The passengers in the shared cab I took to go from Leh to Kargil were very interesting, all were muslims but with extremely different personalities. When they asked me my name (which is as Muslim as it can get) one of the passengers got super excited resulting in me getting a earful of Quran scriptures quoted (read shouted) at me. I love theological debates but not with people who mave a closed mind and who think their way is the only (right) way and that everybody else ought to feel the same. i listened to that guy to begin with and offered my views which were ignored and then it became such a one sided conversation that i completely lost interest. But he kept going on and on and so I turned my head away to gaze out of the window but even this hint didn’t register with him. I then had to resort to closing my eyes, pretending to be sleepy and then after 10mins of this he finally got the hint. The other passengers also came to my rescue and asked the guy to stop his religious and theoretical rants which nobody else in the cab was understanding either. The other people were really cool though, the type who keep their faith to themselves unless asked to share their experience and who respect the fact that everyone is entitled to follow a spiritual path that resonates most with them.

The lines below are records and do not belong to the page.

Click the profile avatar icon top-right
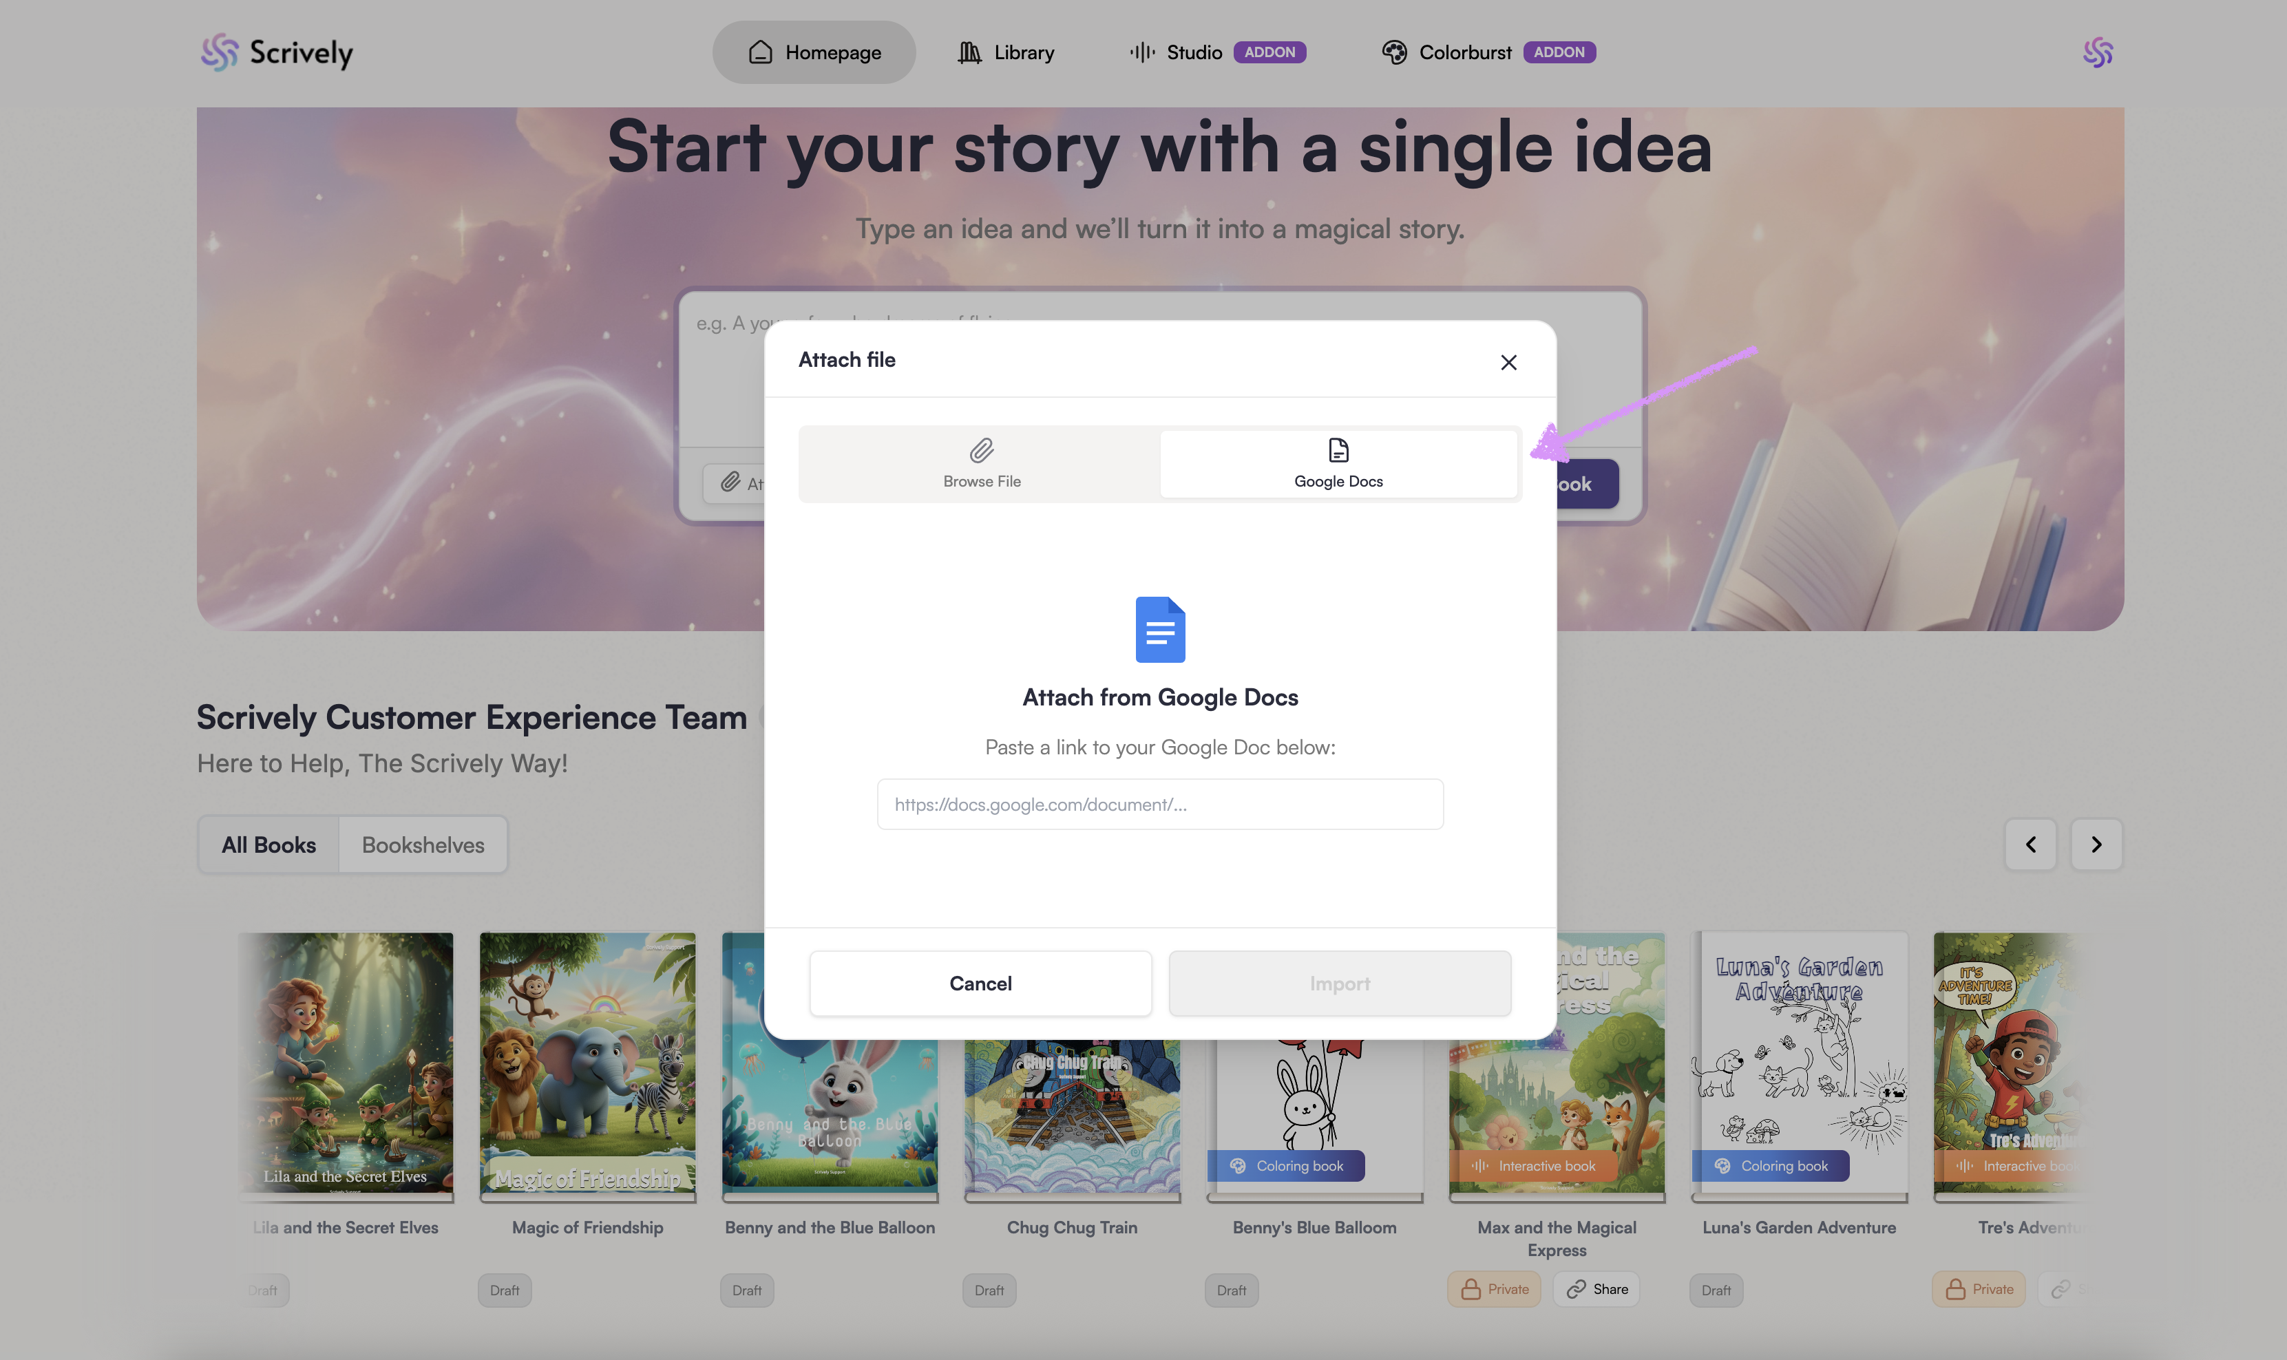The height and width of the screenshot is (1360, 2287). click(2097, 52)
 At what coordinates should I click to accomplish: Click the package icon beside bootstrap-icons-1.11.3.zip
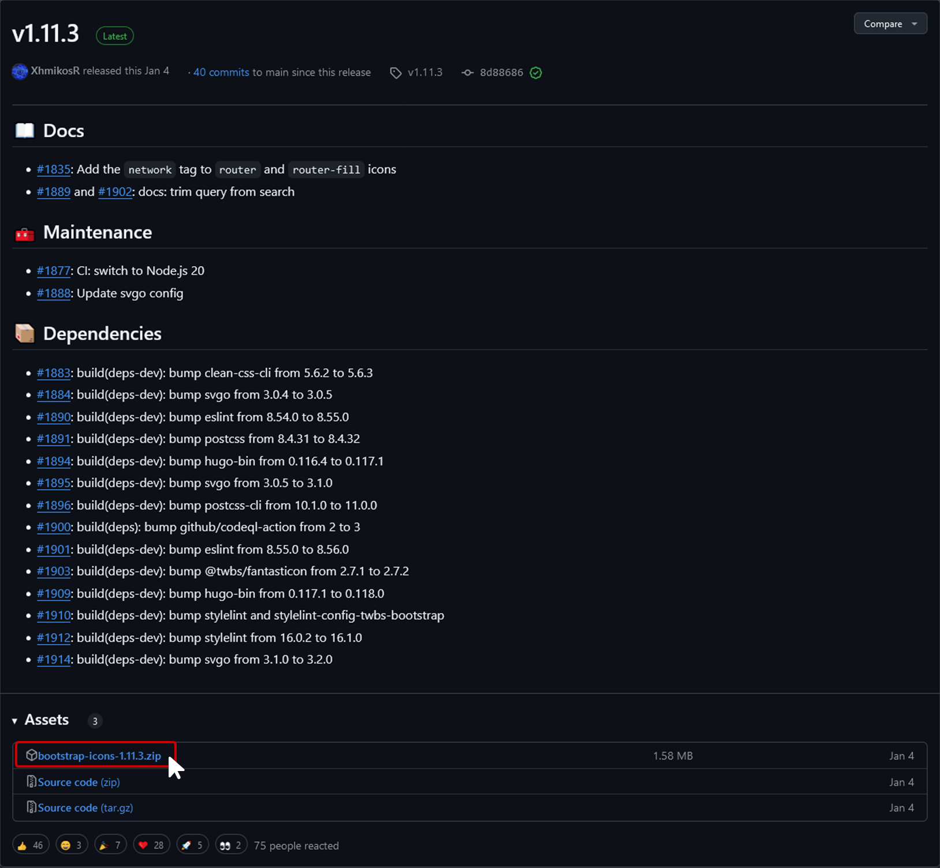click(32, 755)
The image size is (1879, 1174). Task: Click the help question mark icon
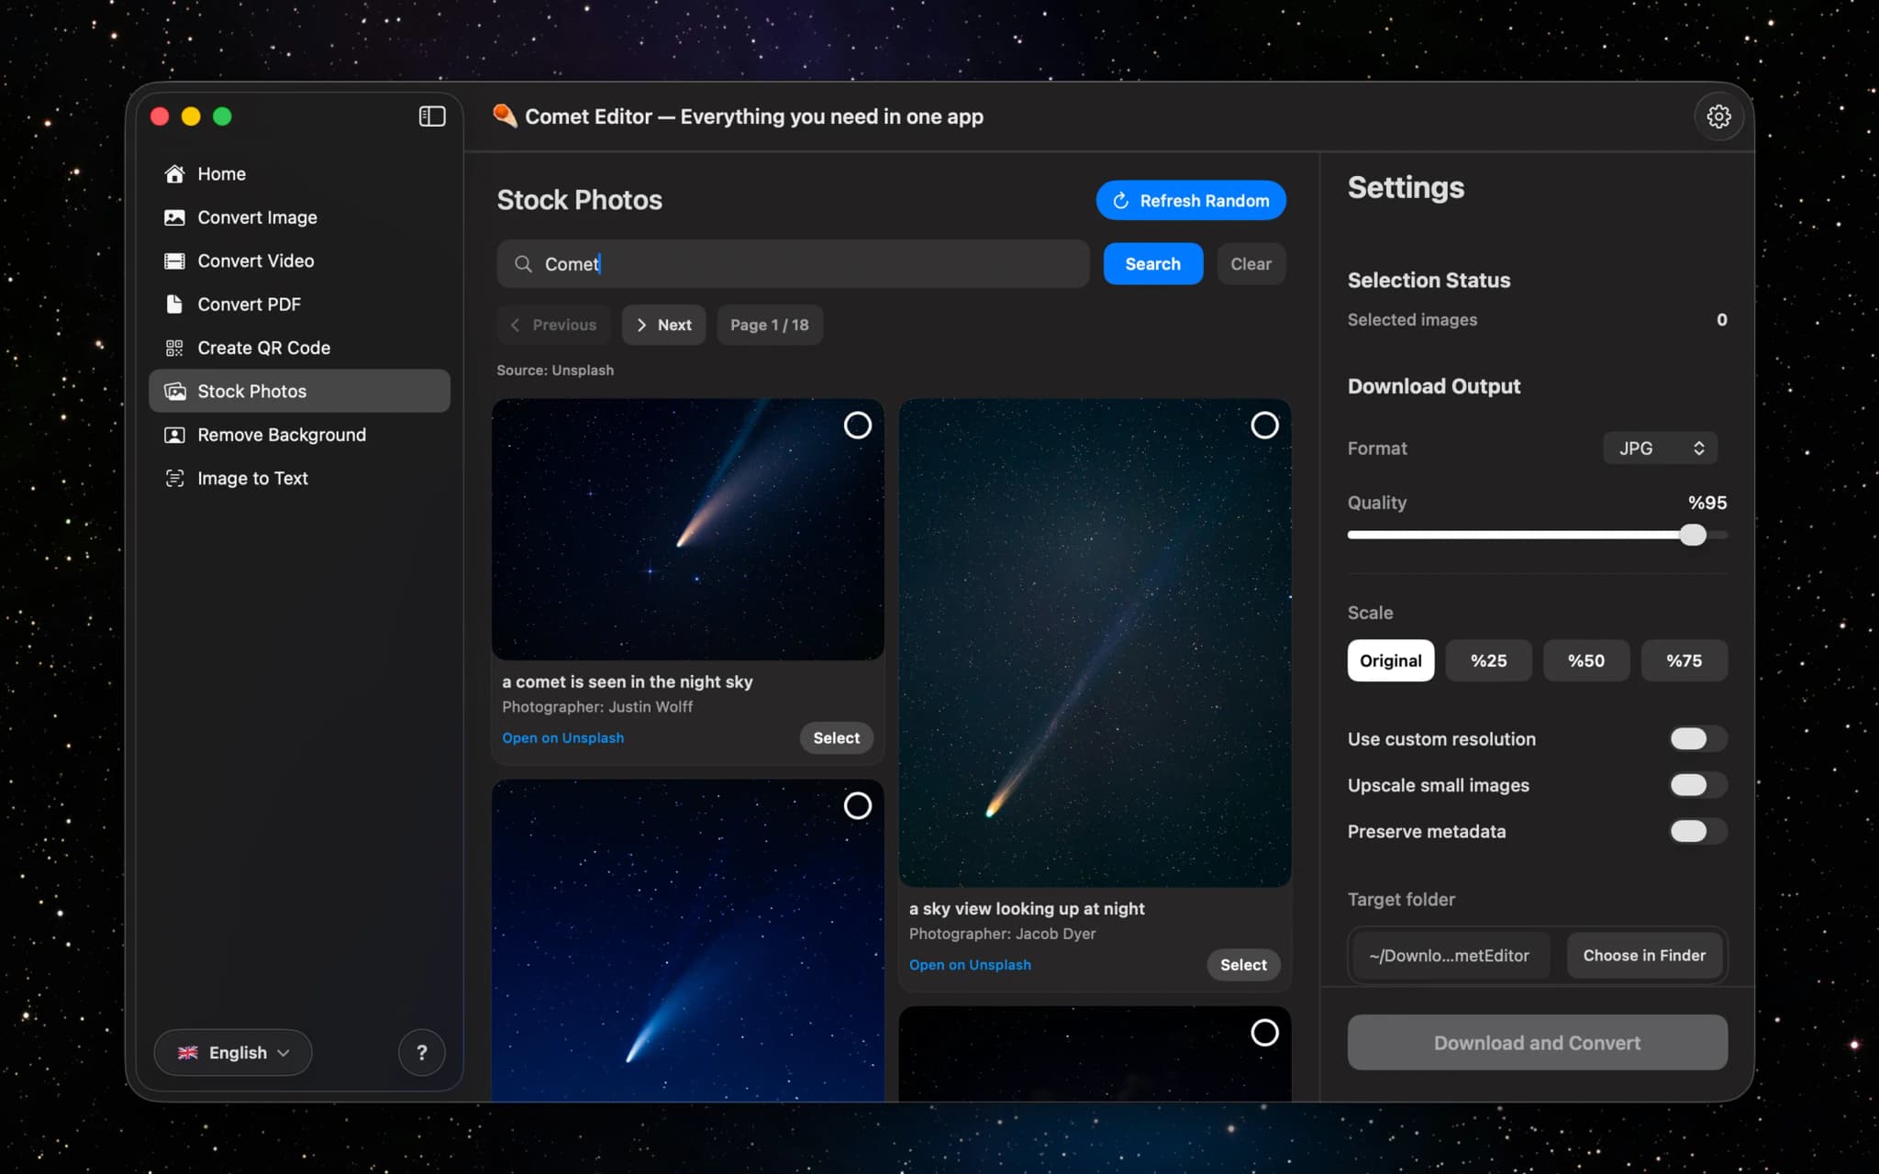click(x=422, y=1052)
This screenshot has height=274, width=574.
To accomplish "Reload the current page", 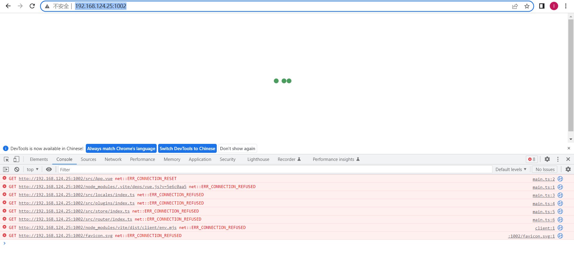I will (x=32, y=6).
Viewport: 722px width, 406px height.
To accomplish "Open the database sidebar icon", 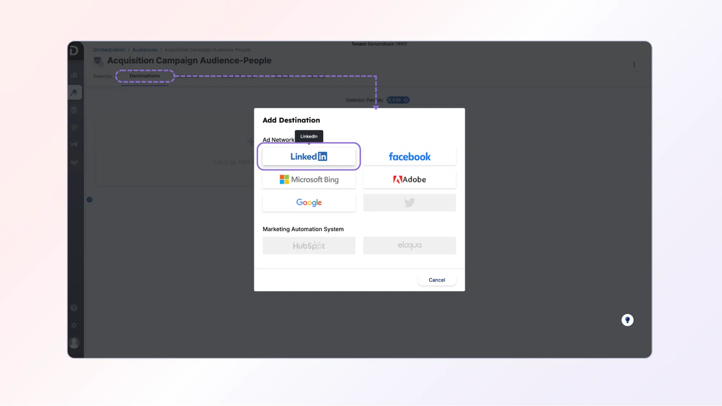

After I was dropped off in Kargil (the rest were going to Srinagar) Mushtaq, whose car I came in arranged for a guesthouse by speaking with some locals kids. This guesthouse (Dass Pa guesthouse) turned out to be more like a homestay with an extremely friendly family. The room was big, airy, with a lot of natural light, an attached bathroom and homemade food that was absolutely delicious! The owner’s nephews were extremely sweet guys and one of them, Abbas, was the one i spent a lot of time with. Despite being only 22 he is very well grounded and walking around the town with him was always a treat as he seemed to know everybody (Kargil being a very small town). We never walked 30secs before he was greeted by someone he knew!
There’s not much to see in Kargil. In fact, the small town seems a few decades behind time. I found no wi-fi anywhere except in Roots Café. Most of the people frequent internet cafes that get busy as the kids come back from school. There are many shops for typewriters which frankly I cannot remember seeing anywhere else. There are only a handful of restaurants and dhaba style cafes are a lot more common. I still enjoyed my time there primarily coz of the homestay where i was staying. It was very interesting to hear about the Indo-Pak war of 1999 from people who’ve lived through it and had to do some voluntary service (like taking food and ammunition up to the hills to the soldiers) as part of the war. Most people (including me) thought that the “Kargil” war was fought in and around the town of Kargil but infact it was fought over 150kms of the Kargil district spreading into Drass and as far as the Nubra Valley in Ladakh. Visiting the War Memorial in Drass, from where you can see some of the peaks where the war was fought, and learning more the war was a very humbling experience.
The highest mountain (the peak right at the back) in the above picture is Tiger Hill. At an elevation of 5307mtrs it is one of the highest peaks in the region and was one of the most important spots during the battle.
Drass is a small town, some 60kms from Kargil, and is one of the regions where the war was fought. It is known to be the second most coldest, remotest and uninhabited places on earth after Siberia. To think how the soldiers must have braved this condition to fight for their nation is unfathomable to me.
While in Kargil i also visited the LOC (Line of Control) which divides India and Pakistan. This is not an actual boundary as i had imagined but a very rough outline of it.
Everything after the first mountain on the left and the second mountain on the right belongs to Pakistan and the tiny patch of green (which actually looks black in the pic above) seen in between the mountains is actually a Pakistani village. Before visiting the LOC I confirmed that there were no cease fire violations. At the time I thought I was being silly but then i heard of another place (only 8kms from the War Memorial) that was blocked off because of these violations.
One of the things that (pleasantly) surprised me was the openness of the muslims in Kargil. Unlike Leh which has similar number of Buddhists and Muslims, Kargil is primarily muslim. I remember discussing my backpacking adventure with some locals in Delhi and i was greeted with remarks like “ah, so you are just whiling time away” or “how come you are behaving like the foreigners”. Unfortunately, there are some who will never understand the importance of traveling and will always look at it as a waste of time. But on hearing the reason for me being in Kargil and why i was alone the locals greeted it as an amazing chance to learn and grow. Knowing i am Muslim (and a female) made them happier that i am doing something different and some said they would pray that i get to travel even more. It was also heartening to see girls going to school and a LOT of women working as school teachers. In fact, on the way to Kargil there were many places where men and women were doing roadwork together. Almost all women wore the hijab but it seemed more of a choice (as i discovered when i spoke to a couple of ladies), a habit rather than a rule imposed on them. Despite fears that have been voiced by fellow travelers i found Kargil very safe and open minded. Speaking the local language has definitely proved very useful and having a muslim name meant that i was at the receiving end of caring/loving partiality which i have no complaints about.